Es war nur zu wahr, und die nachfolgende Untersuchung bewies, daß der Jude Aaron durch einen Schlag an die Schläfe mit einem stumpfen Instrumente, wahrscheinlich einem Stabe, sein Leben verloren hatte, durch einen einzigen Schlag. An der linken Schläfe war der blaue Fleck, sonst keine Verletzung zu finden. Die Aussagen der Jüdin und ihres Knechtes Samuel lauteten so: Aaron war vor drei Tagen am Nachmittag ausgegangen, um Vieh zu kaufen, und hatte dabei gesagt, er werde wohl über Nacht ausbleiben, da noch einige böse Schuldner in B. und S. zu mahnen seien. In diesem Falle werde er in B. beim Schlächter Salomon übernachten. Als er am folgenden Tage nicht heimkehrte, war seine Frau sehr besorgt geworden und hatte sich endlich heute um drei nachmittags in Begleitung ihres Knechtes und des großen Schlächterhundes auf den Weg gemacht. Beim Juden Salomon wußte man nichts von Aaron; er war gar nicht da gewesen. Nun waren sie zu allen Bauern gegangen, von denen sie wußten, daß Aaron einen Handel mit ihnen im Auge hatte.
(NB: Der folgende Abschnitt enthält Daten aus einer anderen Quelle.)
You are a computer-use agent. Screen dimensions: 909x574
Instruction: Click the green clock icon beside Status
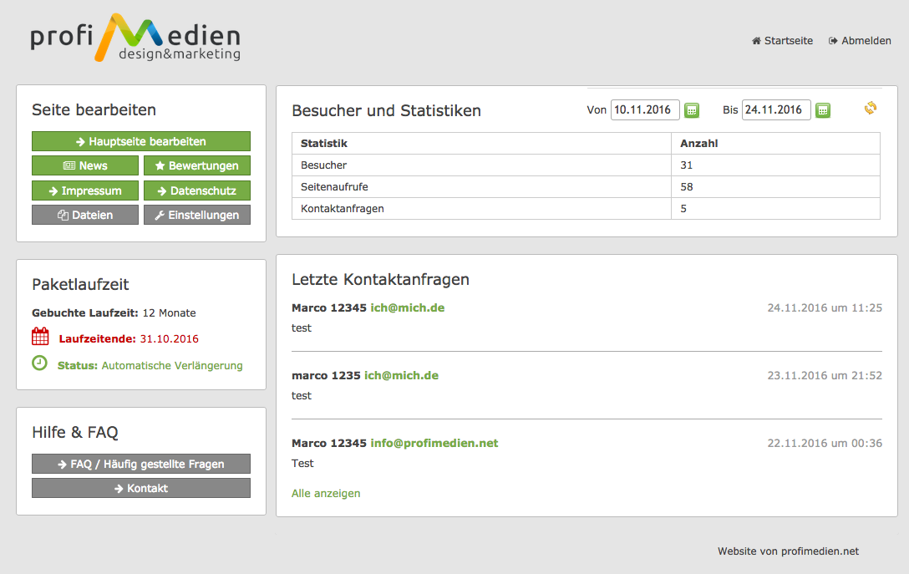[x=39, y=363]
Nur zwei hatten ihn gesehen, und zwar an demselben Tage, an welchem er ausgegangen. Es war darüber sehr spät geworden. Die große Angst trieb das Weib nach Haus, wo sie ihren Mann wiederzufinden eine schwache Hoffnung nährte. So waren sie im Brederholz vom Gewitter überfallen worden und hatten unter einer großen am Berghange stehenden Buche Schutz gesucht; der Hund hatte unterdessen auf eine auffallende Weise umhergestöbert und sich endlich, trotz allem Locken im Walde verlaufen. Mit einemmale sieht die Frau beim Leuchten des Blitzes etwas Weißes neben sich im Moose. Es ist der Stab ihres Mannes, und fast im selben Augenblicke bricht der Hund durchs Gebüsch und trägt etwas im Maule: es ist der Schuh ihres Mannes. Nicht lange, so ist in einem mit dürrem Laube gefüllten Graben der Leichnam des Juden gefunden. – Dies war die Angabe des Knechtes, von der Frau nur im allgemeinen unterstützt; ihre übergroße Spannung hatte nachgelassen, und sie schien jetzt halb verwirrt oder vielmehr stumpfsinnig. – »Aug um Auge, Zahn um Zahn!« dies waren die einzigen Worte, die sie zuweilen hervorstieß.